Reviews of movies (and sometimes television). 

Gerald's Game (Netflix)

Paranoid Housewives

Like a Lifetime original movie, Netflix’s Gerald’s Game is a work for the paranoid housewife set – women whose psyches spin round in a crushing centrifuge of wandering husbands, daytime fantasy, and the six o’clock news.

In this world, the man only exists to kill the woman’s dreams, if not literally murder her and chop up the body. If the woman lives to see the end of the story, she remains a dupe and dullard till external events draw out some inner strength – sometimes equated to the ordeal of childbirth – transforming her into a wise old “survivor.”

Gerald’s Game, true to its source material, adds a Stephen King twist to the formula. The setting is an isolated house in the woods and our heroine, Jessie (Carla Gugino), is bound to a bed. Unlike in the wonderful Misery, however, her legs are not broken. She is merely handcuffed to some pretty thin-looking bed posts by Gerald, her husband (Bruce Greenwood), in a bid to revive long quieted passions with rape fantasy. Rejecting his attempt, our heroine stares indignantly and asks “who exactly did I marry?” – an unintended nod to the Investigation Discovery channel’s “Who the (Bleep) Did I Marry,” a “documentary” series that follows the same tried-and-true formula of boy meets girl, boy turns out to be psychotic abuser. Seeing where this is all going, Gerald has the good sense to cash out in a violent heart attack, leaving us alone with Jessie, still handcuffed to the bed. Lucky bastard.

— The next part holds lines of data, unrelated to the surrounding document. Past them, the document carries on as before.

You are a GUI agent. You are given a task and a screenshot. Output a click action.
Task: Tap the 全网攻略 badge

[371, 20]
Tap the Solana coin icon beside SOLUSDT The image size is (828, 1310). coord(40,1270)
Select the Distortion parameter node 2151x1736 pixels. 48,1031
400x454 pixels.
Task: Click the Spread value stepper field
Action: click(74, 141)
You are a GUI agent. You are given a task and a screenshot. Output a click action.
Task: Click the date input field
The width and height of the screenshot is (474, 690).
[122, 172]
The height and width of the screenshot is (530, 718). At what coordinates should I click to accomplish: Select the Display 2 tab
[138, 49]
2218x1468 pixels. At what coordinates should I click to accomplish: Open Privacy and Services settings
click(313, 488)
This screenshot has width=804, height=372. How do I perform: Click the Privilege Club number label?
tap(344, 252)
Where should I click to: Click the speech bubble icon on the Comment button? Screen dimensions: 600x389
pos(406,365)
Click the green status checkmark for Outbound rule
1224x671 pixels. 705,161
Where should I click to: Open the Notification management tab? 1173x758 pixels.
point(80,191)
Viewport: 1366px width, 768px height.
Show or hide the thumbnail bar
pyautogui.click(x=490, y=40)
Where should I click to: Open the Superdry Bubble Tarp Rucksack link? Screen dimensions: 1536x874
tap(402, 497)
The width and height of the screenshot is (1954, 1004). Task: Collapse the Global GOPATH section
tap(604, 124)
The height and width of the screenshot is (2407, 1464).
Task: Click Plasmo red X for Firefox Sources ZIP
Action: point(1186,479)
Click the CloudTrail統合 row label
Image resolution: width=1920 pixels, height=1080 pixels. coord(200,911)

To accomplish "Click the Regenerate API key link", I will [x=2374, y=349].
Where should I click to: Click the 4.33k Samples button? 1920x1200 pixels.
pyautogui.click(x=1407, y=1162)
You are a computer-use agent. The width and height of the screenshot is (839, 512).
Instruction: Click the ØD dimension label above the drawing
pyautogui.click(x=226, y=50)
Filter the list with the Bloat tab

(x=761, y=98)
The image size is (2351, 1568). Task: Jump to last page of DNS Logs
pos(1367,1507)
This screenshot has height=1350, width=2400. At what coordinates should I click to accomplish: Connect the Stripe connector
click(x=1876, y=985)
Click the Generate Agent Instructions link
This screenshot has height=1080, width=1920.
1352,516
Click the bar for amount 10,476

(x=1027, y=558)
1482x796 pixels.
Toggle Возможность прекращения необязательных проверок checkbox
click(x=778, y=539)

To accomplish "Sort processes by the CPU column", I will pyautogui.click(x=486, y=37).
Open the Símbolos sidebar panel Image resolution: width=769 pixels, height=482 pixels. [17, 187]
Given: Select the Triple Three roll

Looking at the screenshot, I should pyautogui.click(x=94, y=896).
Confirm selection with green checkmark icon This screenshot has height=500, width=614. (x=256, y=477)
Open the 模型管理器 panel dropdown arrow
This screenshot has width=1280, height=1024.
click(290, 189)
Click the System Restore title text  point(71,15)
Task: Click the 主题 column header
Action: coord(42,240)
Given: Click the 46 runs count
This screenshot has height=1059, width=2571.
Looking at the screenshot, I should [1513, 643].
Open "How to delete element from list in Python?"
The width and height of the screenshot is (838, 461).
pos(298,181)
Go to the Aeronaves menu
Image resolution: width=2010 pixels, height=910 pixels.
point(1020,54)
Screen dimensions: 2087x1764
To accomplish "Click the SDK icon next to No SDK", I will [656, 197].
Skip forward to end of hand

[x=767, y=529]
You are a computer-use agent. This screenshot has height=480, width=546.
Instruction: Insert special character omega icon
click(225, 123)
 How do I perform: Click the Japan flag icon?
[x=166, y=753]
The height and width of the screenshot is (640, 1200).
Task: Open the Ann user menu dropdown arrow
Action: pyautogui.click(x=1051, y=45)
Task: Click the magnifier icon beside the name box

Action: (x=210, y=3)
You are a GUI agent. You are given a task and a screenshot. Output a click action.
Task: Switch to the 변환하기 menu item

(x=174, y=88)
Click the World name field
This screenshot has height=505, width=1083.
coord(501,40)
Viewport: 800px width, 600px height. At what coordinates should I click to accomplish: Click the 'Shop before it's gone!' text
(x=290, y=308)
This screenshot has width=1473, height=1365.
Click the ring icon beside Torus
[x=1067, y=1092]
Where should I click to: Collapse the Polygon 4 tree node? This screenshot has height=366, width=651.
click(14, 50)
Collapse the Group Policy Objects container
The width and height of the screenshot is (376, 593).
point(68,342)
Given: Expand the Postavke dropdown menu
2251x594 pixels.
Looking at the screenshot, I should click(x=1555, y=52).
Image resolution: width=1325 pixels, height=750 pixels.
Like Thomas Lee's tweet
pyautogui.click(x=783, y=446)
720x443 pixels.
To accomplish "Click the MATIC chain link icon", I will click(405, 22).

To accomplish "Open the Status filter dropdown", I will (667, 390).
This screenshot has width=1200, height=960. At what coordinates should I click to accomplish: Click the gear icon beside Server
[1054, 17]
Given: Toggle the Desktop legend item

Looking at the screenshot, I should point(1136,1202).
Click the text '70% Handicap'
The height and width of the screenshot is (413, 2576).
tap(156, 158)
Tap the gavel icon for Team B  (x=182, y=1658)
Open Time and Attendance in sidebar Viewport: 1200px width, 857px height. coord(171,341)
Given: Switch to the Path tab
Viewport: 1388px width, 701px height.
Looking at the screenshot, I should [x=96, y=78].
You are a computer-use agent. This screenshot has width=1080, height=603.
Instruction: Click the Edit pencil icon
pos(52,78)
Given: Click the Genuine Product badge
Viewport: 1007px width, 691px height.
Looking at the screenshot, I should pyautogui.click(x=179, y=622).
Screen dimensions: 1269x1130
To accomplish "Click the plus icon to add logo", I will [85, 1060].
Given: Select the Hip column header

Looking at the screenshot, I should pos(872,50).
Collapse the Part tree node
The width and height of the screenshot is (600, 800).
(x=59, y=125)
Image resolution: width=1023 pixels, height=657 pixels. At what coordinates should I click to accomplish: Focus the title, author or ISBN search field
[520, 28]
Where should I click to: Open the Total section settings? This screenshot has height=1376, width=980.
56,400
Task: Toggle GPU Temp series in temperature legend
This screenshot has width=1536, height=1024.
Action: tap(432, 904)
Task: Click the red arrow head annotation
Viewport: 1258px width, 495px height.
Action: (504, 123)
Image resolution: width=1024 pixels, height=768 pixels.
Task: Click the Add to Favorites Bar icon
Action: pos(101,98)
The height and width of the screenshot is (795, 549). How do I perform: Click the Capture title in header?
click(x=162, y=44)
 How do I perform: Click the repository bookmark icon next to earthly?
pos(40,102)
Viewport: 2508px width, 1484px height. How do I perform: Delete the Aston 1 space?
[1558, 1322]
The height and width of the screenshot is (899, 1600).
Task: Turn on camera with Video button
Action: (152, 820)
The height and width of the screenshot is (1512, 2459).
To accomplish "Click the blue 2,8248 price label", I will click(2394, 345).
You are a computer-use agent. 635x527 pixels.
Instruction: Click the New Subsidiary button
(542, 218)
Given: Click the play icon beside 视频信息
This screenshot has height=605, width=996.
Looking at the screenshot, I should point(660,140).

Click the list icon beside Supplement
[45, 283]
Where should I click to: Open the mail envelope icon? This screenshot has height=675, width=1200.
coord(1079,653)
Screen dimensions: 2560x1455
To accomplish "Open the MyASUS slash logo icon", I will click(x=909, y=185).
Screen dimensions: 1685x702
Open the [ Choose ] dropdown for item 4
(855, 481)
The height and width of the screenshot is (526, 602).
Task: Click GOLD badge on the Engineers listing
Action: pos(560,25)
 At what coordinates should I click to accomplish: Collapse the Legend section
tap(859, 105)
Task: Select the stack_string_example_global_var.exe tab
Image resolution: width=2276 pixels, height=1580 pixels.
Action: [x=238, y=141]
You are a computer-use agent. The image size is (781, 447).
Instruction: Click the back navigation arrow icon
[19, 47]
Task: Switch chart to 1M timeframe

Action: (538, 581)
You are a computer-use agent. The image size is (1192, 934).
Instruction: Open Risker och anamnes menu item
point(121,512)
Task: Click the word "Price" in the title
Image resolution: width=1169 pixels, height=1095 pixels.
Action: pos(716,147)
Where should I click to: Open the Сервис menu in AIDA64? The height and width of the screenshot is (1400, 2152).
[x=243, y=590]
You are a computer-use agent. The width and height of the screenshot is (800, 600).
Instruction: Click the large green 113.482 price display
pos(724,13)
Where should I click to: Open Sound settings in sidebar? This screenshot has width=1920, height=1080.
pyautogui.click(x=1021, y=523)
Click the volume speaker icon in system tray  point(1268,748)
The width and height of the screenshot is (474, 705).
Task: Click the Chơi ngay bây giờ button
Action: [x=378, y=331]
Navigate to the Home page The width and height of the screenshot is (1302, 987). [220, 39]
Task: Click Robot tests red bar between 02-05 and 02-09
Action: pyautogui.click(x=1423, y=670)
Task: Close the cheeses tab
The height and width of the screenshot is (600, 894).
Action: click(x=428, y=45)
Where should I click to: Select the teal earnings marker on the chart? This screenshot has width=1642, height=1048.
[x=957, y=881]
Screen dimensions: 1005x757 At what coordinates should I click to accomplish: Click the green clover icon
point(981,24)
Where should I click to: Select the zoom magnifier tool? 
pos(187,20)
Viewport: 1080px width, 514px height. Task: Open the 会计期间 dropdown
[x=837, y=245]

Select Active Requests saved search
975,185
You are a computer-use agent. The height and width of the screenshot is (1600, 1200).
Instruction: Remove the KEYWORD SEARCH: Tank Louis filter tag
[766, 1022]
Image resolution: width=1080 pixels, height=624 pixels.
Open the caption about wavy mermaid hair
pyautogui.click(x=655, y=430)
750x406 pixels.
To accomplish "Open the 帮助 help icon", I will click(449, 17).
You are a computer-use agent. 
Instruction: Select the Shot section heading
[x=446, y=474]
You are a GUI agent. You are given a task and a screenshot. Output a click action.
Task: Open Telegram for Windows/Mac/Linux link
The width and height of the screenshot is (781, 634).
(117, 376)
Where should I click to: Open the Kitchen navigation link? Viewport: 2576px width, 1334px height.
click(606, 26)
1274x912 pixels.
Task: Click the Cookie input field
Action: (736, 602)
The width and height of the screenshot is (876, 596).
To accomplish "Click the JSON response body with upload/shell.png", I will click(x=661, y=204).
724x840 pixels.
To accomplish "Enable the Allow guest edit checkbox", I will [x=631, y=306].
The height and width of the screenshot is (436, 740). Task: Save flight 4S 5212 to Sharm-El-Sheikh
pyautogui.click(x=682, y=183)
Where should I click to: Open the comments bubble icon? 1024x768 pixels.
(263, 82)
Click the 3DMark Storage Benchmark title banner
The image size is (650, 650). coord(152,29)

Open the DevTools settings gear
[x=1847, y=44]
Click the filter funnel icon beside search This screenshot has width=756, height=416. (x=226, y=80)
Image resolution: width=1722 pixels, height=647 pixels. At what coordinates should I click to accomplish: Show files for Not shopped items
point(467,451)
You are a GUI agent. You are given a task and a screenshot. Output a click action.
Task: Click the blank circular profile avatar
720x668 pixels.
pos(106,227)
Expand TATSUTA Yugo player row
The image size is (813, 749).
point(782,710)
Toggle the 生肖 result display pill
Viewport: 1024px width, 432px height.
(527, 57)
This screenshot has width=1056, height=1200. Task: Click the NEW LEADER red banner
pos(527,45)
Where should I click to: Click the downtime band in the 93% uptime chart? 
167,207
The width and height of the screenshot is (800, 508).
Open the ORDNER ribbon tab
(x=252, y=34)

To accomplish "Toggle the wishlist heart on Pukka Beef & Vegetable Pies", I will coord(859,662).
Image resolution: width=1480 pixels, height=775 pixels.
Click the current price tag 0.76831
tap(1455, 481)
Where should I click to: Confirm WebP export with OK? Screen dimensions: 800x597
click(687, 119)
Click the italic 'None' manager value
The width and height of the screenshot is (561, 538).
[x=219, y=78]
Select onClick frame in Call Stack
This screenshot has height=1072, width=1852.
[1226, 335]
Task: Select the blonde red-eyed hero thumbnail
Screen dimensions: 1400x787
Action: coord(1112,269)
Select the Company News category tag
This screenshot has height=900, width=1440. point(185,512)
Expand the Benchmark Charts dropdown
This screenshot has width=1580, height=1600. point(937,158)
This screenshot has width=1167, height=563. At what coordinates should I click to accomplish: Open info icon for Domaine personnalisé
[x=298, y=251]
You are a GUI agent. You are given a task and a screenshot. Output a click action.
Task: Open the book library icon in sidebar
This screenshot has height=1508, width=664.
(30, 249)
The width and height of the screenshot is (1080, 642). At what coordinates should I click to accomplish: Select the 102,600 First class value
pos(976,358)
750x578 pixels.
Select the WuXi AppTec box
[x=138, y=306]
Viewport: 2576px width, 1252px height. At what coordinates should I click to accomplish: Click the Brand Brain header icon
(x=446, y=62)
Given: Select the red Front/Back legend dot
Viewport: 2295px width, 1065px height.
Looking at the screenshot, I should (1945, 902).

Do you see the subtext here? We’ll give you a hint: the strongest shackles of all are those wrapped around Jessie’s mind by a series of abusive men. That’s the premise of the movie. And that’s why Gerald’s Game is lauded by both The Verge and Vox as being among the best Steven King adaptations ever made.

But wait a moment – let’s put that claim in context: other Stephen King adaptations include The Shining, The Shawshank Redemption, Stand by Me, It, The Dead Zone, and the aforementioned Misery. Believing themselves duty bound to champion the movie’s feminist veneer (no matter how thin), we could understand how reviewers might convince themselves that Gerald’s Game is pretty decent for a straight-to-Netflix movie. But to suggest that it could be in the same league with films by Stanley Kubrick, David Cronenberg, and Rob Reiner is the height of insincerity.

For a moment, it seems Gerald’s Game is going throw us a bone, or rather a twist, when Gerald himself, having died moments earlier, rises from the floor and begins strutting around with the cocksure manner of a man too privileged and arrogant to just die. What sort of sick and twisted game is this? We sit, disarmed, waiting for the twisted truth to emerge. In other words, we sit expecting Kathy Bates.

Unfortunately, we get only Gerald. And not even the real Gerald. The man in front of us is actually just a figment of Jessie’s imagination. The man himself is still dead as a doornail, and soon-to-be dinner for hungry dog that wanders in from the autumnal chill.

It’s a dangerous thing to let a character’s imagination take control of a story line, particularly if that character is the most unimaginative person in the story. The movie sets up a dialogue between Jessie, fake Gerald (who gives voice to her own internalized low self worth) and another imaginary character in the form of Jessie herself, who gives voice to her long dormant empowerment and ingenuity.

“Oh goodness,” we begin to think. “She’s going to spend the entire movie talking to herself.”

And she does. The movie is all talk and, worse, completely lacking in scares. Even chills.

And what else did the filmmakers think they had to offer here? The thrill of waiting for Jessie to realize that “she can do it”? A bunch of lazy two dimensional feminist pablum? Surely, there are other works that deliver deeper treatments of almost every single theme found in Gerald’s Game. The horror genre is brimming over with self-realized survivors from The Innocents to A L’Interieur. If you want insight into the place of women in society, go read Don Quixote, written 400 years ago, and work your way up to any movie with Isabel Huppert. Gerald’s Game smacks of an old liberal’s attempt to inject himself in a discourse that has moved far beyond his grasp of the subject matter. There is no nuance. All is either black or white, good or bad, male or female. The game may be Gerald’s but it’s rigged from the start.